In information retrieval, a term spectrum is a complex-valued entity whose magnitude and phase are respectively related to the corresponding term’s frequency and position. By using query terms’ spectral locality information, fast proximity calculations can be performed in text searching.
In this paper, the authors propose a new spectral-based information retrieval method using a wavelet transform. They aim to provide the benefits of proximity searches with the speed of the vector-space model. The authors also show that the vector-space model is a special case of their approach. It is shown that their approach provides a four percent retrieval precision improvement compared with the vector-space model. Retrieval effectiveness is proportional to index size. The index size of the approach depends on the precision of quantization of the stored information; it can be 20 to 160 percent larger than that of the vector-space model. A typical query execution time is reported as 0.02 seconds for the vector-space model, and 0.1 seconds for the proposed method.

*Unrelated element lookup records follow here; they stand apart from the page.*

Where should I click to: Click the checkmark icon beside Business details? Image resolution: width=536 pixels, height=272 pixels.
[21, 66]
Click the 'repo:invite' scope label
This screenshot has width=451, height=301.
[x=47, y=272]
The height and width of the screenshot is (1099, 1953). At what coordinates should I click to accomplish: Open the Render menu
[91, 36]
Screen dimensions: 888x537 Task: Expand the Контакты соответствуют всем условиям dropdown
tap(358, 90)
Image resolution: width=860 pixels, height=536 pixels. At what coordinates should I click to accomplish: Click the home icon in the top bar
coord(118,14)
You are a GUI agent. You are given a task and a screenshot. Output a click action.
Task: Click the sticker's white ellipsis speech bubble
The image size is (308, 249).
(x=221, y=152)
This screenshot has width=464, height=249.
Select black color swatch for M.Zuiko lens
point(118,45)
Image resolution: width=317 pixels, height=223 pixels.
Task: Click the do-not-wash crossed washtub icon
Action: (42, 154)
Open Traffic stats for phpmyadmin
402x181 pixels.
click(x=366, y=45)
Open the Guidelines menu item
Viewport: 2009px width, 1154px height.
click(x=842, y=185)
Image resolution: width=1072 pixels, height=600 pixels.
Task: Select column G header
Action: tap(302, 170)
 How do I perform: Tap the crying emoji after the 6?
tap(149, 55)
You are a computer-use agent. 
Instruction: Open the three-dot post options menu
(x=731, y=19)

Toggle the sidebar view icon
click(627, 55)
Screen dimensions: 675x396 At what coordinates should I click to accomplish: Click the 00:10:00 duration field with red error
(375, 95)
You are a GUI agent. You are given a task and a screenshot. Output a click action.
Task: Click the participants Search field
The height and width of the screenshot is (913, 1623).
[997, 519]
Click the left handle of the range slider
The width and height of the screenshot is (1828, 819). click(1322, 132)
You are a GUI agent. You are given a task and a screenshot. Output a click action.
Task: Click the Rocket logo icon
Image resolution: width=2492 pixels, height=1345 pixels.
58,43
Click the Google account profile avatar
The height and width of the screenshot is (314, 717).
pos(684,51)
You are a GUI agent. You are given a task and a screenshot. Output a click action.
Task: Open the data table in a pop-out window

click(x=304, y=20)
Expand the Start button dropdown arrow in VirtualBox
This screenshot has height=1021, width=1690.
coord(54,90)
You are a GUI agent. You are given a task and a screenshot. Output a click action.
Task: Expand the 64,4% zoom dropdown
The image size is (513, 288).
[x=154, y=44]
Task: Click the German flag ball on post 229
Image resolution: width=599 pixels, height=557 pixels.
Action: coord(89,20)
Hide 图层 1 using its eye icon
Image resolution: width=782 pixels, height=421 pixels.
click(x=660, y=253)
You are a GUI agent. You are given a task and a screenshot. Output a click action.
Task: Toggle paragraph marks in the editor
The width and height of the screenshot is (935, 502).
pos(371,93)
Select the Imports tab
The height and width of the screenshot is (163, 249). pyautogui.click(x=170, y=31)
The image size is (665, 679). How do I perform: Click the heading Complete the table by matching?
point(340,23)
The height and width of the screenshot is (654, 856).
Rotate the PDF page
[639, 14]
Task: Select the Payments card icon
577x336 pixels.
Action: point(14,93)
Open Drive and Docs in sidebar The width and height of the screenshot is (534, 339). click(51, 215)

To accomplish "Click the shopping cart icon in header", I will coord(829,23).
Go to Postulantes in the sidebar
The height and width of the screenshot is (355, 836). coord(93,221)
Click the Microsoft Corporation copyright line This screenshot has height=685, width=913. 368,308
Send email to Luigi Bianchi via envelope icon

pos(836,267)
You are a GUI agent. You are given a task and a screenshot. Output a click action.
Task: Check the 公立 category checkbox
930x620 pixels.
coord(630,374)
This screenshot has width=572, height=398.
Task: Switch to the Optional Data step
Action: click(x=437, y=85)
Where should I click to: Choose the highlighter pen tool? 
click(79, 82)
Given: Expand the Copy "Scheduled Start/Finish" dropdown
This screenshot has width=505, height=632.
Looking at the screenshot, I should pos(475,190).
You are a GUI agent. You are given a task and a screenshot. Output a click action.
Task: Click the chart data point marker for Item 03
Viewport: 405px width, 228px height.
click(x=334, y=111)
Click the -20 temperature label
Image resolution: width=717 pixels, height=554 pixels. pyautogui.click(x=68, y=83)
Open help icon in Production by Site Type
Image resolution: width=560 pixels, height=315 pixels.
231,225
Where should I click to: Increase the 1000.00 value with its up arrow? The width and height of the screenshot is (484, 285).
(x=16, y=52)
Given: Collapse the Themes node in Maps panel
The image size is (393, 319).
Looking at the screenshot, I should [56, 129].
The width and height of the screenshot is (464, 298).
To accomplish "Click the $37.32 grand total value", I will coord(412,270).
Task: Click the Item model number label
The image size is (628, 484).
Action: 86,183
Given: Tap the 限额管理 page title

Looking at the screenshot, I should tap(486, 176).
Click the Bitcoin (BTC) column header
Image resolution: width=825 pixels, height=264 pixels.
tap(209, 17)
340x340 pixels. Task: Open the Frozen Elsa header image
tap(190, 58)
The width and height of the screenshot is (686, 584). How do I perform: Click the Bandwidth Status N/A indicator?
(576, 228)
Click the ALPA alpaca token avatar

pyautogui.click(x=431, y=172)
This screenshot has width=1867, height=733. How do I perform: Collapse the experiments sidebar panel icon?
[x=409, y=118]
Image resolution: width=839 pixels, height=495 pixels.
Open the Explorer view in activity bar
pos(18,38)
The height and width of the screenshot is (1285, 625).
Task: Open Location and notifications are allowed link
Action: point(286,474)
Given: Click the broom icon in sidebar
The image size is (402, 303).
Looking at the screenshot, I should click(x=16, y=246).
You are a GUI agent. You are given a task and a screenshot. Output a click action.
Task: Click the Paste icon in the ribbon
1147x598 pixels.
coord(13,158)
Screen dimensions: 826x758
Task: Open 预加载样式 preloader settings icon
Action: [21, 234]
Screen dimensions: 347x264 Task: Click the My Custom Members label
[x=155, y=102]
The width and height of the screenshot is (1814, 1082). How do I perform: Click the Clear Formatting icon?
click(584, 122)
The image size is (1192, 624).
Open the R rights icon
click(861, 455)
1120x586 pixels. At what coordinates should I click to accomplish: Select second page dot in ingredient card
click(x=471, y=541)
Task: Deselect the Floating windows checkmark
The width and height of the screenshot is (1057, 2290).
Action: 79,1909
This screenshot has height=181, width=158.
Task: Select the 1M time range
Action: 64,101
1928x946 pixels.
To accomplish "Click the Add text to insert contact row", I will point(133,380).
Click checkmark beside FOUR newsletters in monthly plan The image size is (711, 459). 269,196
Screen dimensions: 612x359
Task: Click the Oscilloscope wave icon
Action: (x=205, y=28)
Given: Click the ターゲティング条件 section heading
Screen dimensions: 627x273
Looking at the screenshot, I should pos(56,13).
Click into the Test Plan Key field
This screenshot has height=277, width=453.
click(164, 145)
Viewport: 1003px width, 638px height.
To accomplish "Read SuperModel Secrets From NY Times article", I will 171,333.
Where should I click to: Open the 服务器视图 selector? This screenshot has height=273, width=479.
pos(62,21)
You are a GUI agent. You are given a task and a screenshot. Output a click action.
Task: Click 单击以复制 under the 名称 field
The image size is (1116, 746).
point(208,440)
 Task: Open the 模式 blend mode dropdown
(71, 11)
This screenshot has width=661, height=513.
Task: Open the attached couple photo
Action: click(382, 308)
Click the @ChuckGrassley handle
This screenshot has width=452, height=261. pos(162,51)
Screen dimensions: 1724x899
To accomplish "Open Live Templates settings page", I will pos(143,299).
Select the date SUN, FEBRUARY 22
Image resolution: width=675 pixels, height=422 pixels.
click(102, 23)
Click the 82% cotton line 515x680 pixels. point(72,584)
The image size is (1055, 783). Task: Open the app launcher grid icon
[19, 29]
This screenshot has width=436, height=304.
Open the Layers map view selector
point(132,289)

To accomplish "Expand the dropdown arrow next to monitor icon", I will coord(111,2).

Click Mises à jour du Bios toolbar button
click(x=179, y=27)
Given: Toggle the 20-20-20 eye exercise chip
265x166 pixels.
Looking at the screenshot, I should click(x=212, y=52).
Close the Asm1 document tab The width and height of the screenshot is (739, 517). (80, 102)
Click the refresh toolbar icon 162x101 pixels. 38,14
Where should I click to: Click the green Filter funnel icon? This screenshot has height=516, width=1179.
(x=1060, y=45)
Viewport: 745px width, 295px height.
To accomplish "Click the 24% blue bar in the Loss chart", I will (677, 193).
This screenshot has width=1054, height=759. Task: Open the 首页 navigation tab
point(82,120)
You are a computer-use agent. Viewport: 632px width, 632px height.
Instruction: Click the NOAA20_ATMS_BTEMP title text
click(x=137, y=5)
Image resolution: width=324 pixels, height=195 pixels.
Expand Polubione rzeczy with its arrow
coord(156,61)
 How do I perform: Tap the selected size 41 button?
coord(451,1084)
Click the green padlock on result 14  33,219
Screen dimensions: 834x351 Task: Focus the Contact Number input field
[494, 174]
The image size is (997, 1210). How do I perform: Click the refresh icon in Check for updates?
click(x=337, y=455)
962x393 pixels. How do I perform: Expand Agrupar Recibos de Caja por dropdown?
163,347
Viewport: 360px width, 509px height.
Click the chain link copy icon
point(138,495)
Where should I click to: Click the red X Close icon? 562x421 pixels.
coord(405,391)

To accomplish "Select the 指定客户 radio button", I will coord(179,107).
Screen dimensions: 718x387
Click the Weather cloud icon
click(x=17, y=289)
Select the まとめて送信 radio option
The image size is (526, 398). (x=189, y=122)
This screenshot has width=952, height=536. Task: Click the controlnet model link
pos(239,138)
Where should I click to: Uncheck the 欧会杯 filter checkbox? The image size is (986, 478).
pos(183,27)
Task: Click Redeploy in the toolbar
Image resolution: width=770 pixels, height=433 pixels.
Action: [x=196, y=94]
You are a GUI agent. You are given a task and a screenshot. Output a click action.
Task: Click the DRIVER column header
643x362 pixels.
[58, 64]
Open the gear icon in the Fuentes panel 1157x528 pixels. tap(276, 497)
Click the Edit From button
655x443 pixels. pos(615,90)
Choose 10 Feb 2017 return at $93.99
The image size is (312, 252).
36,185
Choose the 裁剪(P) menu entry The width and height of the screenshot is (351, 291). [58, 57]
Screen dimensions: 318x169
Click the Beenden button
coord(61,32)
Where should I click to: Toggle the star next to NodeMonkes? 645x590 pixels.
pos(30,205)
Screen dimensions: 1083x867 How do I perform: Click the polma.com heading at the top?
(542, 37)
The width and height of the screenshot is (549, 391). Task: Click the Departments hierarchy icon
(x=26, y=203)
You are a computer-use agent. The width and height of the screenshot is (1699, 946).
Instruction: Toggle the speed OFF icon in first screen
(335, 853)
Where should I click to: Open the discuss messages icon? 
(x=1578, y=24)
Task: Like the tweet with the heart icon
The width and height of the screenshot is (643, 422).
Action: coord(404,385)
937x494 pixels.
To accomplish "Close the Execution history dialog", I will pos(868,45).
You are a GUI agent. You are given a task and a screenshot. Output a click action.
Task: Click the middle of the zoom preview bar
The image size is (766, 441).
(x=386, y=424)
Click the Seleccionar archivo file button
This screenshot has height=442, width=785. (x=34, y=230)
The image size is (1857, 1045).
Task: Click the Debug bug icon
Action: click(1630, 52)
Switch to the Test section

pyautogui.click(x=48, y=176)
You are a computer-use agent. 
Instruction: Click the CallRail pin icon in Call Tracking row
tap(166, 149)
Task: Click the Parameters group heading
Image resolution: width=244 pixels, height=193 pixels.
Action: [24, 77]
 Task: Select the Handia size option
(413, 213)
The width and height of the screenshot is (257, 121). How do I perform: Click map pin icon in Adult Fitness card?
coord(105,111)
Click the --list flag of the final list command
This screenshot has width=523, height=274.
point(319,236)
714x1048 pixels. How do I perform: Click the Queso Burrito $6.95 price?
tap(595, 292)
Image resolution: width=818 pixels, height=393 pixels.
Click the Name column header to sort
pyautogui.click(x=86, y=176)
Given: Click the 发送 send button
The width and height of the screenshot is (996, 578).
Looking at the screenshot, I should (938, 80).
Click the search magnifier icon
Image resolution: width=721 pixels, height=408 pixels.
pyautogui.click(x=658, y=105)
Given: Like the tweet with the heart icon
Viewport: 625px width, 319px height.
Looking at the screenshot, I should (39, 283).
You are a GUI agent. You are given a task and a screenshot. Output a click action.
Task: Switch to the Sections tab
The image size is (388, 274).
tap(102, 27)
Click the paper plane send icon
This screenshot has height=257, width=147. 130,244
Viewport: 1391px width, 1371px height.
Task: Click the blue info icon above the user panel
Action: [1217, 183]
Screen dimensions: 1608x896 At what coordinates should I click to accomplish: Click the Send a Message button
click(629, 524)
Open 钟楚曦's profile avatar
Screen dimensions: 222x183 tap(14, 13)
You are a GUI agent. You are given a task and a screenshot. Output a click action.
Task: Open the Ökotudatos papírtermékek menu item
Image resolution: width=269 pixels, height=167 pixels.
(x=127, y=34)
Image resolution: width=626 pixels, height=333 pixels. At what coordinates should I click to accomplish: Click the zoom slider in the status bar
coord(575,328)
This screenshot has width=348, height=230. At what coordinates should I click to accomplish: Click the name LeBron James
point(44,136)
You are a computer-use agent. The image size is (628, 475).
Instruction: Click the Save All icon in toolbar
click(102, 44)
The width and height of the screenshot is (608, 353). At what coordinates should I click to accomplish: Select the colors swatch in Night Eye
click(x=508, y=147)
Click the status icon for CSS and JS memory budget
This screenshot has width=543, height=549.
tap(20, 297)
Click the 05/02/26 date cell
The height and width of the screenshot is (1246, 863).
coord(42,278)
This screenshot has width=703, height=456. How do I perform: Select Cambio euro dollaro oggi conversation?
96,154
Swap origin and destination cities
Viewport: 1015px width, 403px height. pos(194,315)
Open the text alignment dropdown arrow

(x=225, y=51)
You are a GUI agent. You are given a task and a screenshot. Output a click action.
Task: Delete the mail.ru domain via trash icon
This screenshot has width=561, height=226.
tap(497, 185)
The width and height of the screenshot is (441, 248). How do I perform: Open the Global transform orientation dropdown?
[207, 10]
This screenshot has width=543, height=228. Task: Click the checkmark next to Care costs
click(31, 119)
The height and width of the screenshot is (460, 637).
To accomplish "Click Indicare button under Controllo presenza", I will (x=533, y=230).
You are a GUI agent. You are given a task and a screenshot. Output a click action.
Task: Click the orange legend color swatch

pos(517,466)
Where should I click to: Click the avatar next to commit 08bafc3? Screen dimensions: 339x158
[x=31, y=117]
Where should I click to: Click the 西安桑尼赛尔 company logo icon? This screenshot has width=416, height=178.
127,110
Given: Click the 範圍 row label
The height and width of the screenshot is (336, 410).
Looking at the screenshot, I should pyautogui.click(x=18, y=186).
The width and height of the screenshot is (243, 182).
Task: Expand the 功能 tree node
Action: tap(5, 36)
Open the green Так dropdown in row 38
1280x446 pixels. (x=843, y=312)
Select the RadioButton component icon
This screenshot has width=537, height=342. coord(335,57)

The paper is not easy to read for a person with a typical computer science (CS) background. It requires knowledge of signal processing. A CS person with an electrical engineering background will be better able to understand the paper. The authors provide no statistical evidence for the significance of the effectiveness improvements. Cross-fertilization among different fields of knowledge is important. The authors present an attractive idea. However, much more work needs to be done to show the effectiveness and efficiency of this approach.